> [What is being asked] Update the data below by replacing each "GUI agent" with "computer-use agent" and keeping everything else unchanged.

Data entries
↓
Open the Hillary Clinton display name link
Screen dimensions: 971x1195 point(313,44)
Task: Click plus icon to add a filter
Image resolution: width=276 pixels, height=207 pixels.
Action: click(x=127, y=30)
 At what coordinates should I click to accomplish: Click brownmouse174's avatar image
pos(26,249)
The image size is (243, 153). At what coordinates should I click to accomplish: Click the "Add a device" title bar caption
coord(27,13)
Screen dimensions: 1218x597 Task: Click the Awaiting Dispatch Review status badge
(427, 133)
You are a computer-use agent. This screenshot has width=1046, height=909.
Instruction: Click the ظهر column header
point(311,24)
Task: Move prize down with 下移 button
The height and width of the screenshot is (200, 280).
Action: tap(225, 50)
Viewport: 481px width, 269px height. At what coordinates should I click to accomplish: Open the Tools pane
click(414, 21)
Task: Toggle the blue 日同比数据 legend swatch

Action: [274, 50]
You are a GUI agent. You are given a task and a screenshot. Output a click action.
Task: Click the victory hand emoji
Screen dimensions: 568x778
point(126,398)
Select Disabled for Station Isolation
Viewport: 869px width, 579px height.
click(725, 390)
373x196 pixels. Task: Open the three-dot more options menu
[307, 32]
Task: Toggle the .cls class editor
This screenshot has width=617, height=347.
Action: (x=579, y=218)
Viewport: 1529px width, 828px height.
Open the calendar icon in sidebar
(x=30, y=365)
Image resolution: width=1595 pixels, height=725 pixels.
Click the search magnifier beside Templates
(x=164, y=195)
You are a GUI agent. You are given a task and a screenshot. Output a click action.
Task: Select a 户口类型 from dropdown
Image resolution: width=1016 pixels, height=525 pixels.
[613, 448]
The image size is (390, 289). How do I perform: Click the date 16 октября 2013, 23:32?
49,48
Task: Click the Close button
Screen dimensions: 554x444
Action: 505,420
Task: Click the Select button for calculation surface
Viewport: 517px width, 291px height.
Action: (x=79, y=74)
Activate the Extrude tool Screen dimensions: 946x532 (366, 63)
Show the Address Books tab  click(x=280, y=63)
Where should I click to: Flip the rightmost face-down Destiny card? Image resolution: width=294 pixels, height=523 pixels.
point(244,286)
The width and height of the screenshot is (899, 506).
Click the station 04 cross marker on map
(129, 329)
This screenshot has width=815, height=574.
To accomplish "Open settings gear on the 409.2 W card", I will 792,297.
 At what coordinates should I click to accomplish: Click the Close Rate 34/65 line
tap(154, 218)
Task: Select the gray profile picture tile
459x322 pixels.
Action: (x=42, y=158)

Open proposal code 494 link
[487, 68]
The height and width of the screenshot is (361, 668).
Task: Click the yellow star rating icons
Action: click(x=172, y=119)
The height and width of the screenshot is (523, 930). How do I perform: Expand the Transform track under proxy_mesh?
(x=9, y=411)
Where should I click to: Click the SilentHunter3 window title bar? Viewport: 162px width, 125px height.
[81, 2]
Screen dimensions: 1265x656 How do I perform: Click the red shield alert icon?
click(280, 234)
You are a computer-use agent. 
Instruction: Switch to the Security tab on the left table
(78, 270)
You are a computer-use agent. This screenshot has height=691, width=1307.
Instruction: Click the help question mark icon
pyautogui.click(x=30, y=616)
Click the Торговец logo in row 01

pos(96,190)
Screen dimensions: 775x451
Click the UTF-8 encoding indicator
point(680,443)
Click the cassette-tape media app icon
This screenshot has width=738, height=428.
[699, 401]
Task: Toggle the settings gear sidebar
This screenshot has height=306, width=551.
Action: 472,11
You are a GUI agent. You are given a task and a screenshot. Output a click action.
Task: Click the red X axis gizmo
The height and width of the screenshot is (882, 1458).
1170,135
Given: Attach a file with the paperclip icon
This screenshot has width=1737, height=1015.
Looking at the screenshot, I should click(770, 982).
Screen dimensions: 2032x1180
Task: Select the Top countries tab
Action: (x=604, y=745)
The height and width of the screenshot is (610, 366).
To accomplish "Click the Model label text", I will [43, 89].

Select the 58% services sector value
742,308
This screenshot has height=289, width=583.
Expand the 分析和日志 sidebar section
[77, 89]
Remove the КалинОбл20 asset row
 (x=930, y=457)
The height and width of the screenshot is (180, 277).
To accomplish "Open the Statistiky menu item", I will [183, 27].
↑
> [Written reply]
Open the Hillary Clinton display name link
Screen dimensions: 971x1195 point(313,44)
Task: Click plus icon to add a filter
Image resolution: width=276 pixels, height=207 pixels.
Action: click(x=127, y=30)
 At what coordinates should I click to accomplish: Click brownmouse174's avatar image
pos(26,249)
The image size is (243, 153). At what coordinates should I click to accomplish: Click the "Add a device" title bar caption
coord(27,13)
Screen dimensions: 1218x597 Task: Click the Awaiting Dispatch Review status badge
(427, 133)
You are a computer-use agent. This screenshot has width=1046, height=909.
Instruction: Click the ظهر column header
point(311,24)
Task: Move prize down with 下移 button
The height and width of the screenshot is (200, 280).
Action: tap(225, 50)
Viewport: 481px width, 269px height. At what coordinates should I click to accomplish: Open the Tools pane
click(414, 21)
Task: Toggle the blue 日同比数据 legend swatch

Action: [274, 50]
You are a computer-use agent. You are given a task and a screenshot. Output a click action.
Task: Click the victory hand emoji
Screen dimensions: 568x778
point(126,398)
Select Disabled for Station Isolation
Viewport: 869px width, 579px height.
click(725, 390)
373x196 pixels. Task: Open the three-dot more options menu
[307, 32]
Task: Toggle the .cls class editor
This screenshot has width=617, height=347.
Action: (x=579, y=218)
Viewport: 1529px width, 828px height.
Open the calendar icon in sidebar
(x=30, y=365)
Image resolution: width=1595 pixels, height=725 pixels.
Click the search magnifier beside Templates
(x=164, y=195)
You are a computer-use agent. You are given a task and a screenshot. Output a click action.
Task: Select a 户口类型 from dropdown
Image resolution: width=1016 pixels, height=525 pixels.
[613, 448]
The image size is (390, 289). How do I perform: Click the date 16 октября 2013, 23:32?
49,48
Task: Click the Close button
Screen dimensions: 554x444
Action: 505,420
Task: Click the Select button for calculation surface
Viewport: 517px width, 291px height.
Action: (x=79, y=74)
Activate the Extrude tool Screen dimensions: 946x532 (366, 63)
Show the Address Books tab  click(x=280, y=63)
Where should I click to: Flip the rightmost face-down Destiny card? Image resolution: width=294 pixels, height=523 pixels.
point(244,286)
The width and height of the screenshot is (899, 506).
Click the station 04 cross marker on map
(129, 329)
This screenshot has width=815, height=574.
To accomplish "Open settings gear on the 409.2 W card", I will 792,297.
 At what coordinates should I click to accomplish: Click the Close Rate 34/65 line
tap(154, 218)
Task: Select the gray profile picture tile
459x322 pixels.
Action: (x=42, y=158)

Open proposal code 494 link
[487, 68]
The height and width of the screenshot is (361, 668).
Task: Click the yellow star rating icons
Action: click(x=172, y=119)
The height and width of the screenshot is (523, 930). How do I perform: Expand the Transform track under proxy_mesh?
(x=9, y=411)
Where should I click to: Click the SilentHunter3 window title bar? Viewport: 162px width, 125px height.
[81, 2]
Screen dimensions: 1265x656 How do I perform: Click the red shield alert icon?
click(280, 234)
You are a computer-use agent. 
Instruction: Switch to the Security tab on the left table
(78, 270)
You are a computer-use agent. This screenshot has height=691, width=1307.
Instruction: Click the help question mark icon
pyautogui.click(x=30, y=616)
Click the Торговец logo in row 01

pos(96,190)
Screen dimensions: 775x451
Click the UTF-8 encoding indicator
point(680,443)
Click the cassette-tape media app icon
This screenshot has width=738, height=428.
[699, 401]
Task: Toggle the settings gear sidebar
This screenshot has height=306, width=551.
Action: 472,11
You are a computer-use agent. You are given a task and a screenshot. Output a click action.
Task: Click the red X axis gizmo
The height and width of the screenshot is (882, 1458).
1170,135
Given: Attach a file with the paperclip icon
This screenshot has width=1737, height=1015.
Looking at the screenshot, I should click(770, 982).
Screen dimensions: 2032x1180
Task: Select the Top countries tab
Action: (x=604, y=745)
The height and width of the screenshot is (610, 366).
To accomplish "Click the Model label text", I will [43, 89].

Select the 58% services sector value
742,308
This screenshot has height=289, width=583.
Expand the 分析和日志 sidebar section
[77, 89]
Remove the КалинОбл20 asset row
 (x=930, y=457)
The height and width of the screenshot is (180, 277).
To accomplish "Open the Statistiky menu item", I will [183, 27].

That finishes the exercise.